**WORK ORDER**
When you reach the line with "Open Siri from the menu bar" in the data below, begin printing lines exactly, and stop once the line with "This screenshot has width=1372, height=890." has been printed.

**RECORDS TO PROCESS**
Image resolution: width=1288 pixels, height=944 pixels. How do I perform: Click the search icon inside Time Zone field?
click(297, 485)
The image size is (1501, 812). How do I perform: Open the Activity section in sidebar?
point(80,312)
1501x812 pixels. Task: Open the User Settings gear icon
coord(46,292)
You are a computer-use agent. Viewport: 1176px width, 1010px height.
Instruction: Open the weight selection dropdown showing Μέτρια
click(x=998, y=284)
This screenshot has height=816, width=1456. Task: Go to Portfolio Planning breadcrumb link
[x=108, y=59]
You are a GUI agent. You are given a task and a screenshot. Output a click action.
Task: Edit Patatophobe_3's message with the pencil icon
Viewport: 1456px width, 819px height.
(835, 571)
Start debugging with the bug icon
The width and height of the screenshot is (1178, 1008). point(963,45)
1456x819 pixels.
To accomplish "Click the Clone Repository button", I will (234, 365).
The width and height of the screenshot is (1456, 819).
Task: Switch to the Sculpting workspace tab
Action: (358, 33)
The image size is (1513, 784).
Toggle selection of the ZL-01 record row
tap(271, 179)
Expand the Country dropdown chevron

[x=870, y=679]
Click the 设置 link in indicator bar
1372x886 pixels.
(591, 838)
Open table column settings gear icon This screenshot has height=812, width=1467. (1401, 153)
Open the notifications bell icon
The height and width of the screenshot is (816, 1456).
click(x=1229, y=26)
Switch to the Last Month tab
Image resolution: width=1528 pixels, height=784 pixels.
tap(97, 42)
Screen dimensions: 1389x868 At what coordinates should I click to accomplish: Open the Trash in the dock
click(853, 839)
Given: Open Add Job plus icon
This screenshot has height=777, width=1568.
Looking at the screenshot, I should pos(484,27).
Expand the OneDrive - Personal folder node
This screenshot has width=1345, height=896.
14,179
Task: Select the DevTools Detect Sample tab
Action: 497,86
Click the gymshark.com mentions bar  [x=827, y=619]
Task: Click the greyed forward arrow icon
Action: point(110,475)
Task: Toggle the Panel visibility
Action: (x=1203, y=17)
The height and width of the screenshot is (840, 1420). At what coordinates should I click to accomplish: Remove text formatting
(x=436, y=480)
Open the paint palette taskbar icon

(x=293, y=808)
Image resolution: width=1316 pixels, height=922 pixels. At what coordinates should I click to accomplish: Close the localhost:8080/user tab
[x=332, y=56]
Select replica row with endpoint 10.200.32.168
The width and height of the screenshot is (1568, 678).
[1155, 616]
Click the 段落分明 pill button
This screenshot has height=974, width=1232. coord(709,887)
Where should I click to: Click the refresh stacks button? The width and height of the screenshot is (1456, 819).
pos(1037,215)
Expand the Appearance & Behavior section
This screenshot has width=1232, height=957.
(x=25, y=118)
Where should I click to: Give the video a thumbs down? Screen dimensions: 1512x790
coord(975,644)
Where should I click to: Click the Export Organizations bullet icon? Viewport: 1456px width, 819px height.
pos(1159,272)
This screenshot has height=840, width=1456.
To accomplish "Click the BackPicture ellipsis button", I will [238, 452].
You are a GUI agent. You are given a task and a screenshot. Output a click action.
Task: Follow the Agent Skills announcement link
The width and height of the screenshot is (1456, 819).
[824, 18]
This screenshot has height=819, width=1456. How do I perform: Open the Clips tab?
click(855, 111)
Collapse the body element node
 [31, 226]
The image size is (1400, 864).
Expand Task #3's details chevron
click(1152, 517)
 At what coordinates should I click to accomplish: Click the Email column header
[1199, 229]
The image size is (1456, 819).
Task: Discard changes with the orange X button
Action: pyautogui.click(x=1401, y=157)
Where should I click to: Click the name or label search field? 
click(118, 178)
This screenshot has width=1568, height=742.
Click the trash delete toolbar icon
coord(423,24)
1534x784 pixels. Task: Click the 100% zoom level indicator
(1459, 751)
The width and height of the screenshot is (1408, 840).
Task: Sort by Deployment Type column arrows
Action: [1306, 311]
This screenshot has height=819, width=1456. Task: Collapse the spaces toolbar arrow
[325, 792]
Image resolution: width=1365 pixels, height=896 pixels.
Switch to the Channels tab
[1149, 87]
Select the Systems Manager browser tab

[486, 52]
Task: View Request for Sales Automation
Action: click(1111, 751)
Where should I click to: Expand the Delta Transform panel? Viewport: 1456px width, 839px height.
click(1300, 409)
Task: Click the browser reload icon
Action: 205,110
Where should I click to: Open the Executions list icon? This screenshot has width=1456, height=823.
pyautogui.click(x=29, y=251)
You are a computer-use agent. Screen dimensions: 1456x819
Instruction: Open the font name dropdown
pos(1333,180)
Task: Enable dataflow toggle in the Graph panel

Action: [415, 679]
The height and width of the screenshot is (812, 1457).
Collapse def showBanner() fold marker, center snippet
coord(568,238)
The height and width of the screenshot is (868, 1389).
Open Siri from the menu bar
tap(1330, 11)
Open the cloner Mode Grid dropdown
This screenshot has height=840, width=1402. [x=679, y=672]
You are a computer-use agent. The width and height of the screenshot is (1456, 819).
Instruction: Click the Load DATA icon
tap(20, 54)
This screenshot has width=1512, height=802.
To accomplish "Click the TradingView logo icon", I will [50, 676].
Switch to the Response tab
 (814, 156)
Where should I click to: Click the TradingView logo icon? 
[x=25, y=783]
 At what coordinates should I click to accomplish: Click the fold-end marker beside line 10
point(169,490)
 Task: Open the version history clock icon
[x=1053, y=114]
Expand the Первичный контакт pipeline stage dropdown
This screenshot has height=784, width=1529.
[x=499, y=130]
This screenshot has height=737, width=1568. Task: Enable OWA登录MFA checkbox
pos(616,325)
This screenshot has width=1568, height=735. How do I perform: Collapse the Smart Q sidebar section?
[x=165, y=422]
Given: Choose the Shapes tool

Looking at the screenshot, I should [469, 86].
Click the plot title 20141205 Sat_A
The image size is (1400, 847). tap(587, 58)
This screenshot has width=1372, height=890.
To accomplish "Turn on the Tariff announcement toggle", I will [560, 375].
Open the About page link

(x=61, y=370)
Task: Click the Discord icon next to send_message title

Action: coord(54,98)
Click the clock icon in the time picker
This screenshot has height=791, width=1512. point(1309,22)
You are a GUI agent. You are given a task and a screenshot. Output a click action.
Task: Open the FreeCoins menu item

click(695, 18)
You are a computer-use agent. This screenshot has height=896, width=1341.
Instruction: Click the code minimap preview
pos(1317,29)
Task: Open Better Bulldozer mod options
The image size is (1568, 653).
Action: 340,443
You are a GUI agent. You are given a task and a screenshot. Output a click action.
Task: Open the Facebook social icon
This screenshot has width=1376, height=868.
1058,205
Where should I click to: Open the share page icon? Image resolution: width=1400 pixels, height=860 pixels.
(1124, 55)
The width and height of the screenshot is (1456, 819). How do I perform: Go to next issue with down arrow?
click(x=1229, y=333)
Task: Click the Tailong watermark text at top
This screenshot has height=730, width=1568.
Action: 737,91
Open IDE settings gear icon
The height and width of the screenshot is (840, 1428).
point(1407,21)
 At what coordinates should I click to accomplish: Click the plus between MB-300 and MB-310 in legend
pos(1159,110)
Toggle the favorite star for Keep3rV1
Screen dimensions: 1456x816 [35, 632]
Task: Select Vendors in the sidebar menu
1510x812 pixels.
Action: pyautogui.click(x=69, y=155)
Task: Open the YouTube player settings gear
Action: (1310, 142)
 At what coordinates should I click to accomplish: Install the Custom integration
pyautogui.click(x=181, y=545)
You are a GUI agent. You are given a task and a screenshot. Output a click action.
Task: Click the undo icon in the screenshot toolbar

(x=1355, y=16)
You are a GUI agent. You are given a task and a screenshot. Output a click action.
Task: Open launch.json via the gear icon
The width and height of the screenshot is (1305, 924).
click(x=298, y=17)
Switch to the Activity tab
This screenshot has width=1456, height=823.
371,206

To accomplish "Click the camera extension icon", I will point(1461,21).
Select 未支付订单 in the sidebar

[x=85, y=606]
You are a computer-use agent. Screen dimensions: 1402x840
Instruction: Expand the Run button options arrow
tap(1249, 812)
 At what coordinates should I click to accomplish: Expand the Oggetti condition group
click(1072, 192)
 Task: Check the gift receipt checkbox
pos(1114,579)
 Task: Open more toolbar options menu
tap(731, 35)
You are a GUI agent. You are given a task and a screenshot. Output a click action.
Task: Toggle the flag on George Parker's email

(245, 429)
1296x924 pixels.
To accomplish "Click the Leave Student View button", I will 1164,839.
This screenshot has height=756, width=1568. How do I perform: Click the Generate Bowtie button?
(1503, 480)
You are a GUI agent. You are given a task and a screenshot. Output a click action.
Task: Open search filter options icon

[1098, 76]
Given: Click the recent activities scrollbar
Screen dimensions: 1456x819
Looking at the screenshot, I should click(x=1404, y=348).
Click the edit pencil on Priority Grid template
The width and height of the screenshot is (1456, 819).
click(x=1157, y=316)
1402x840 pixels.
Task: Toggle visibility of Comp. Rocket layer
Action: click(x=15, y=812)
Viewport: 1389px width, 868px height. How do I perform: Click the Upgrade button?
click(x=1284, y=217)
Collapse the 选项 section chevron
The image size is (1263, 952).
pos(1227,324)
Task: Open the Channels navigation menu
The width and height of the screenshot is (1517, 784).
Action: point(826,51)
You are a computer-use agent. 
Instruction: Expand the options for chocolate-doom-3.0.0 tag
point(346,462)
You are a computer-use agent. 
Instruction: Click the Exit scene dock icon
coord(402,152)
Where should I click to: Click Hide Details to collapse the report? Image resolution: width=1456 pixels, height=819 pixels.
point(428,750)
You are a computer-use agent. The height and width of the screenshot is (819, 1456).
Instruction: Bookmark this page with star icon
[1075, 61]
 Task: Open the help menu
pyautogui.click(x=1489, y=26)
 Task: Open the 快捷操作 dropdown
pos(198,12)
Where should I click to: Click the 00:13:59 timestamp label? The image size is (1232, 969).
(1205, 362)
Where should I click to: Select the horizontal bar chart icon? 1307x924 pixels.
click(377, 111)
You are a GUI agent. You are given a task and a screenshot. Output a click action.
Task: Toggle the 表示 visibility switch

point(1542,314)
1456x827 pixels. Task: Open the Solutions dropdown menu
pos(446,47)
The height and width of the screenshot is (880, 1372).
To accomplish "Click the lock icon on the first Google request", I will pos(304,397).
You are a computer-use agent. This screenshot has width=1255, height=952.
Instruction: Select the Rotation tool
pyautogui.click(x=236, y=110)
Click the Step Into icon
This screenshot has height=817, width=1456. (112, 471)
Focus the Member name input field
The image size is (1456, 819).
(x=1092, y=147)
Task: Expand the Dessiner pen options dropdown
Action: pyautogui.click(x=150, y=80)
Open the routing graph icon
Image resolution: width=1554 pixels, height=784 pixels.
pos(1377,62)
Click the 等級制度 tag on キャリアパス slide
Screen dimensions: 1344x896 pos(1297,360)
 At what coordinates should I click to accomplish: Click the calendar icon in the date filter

**TASK OUTPUT**
Open Siri from the menu bar
tap(1330, 11)
Open the cloner Mode Grid dropdown
This screenshot has height=840, width=1402. [x=679, y=672]
You are a computer-use agent. The width and height of the screenshot is (1456, 819).
Instruction: Click the Load DATA icon
tap(20, 54)
This screenshot has width=1512, height=802.
To accomplish "Click the TradingView logo icon", I will [50, 676].
Switch to the Response tab
 (814, 156)
Where should I click to: Click the TradingView logo icon? 
[x=25, y=783]
 At what coordinates should I click to accomplish: Click the fold-end marker beside line 10
point(169,490)
 Task: Open the version history clock icon
[x=1053, y=114]
Expand the Первичный контакт pipeline stage dropdown
This screenshot has height=784, width=1529.
[x=499, y=130]
This screenshot has height=737, width=1568. Task: Enable OWA登录MFA checkbox
pos(616,325)
This screenshot has width=1568, height=735. How do I perform: Collapse the Smart Q sidebar section?
[x=165, y=422]
Given: Choose the Shapes tool

Looking at the screenshot, I should [469, 86].
Click the plot title 20141205 Sat_A
The image size is (1400, 847). tap(587, 58)
This screenshot has width=1372, height=890.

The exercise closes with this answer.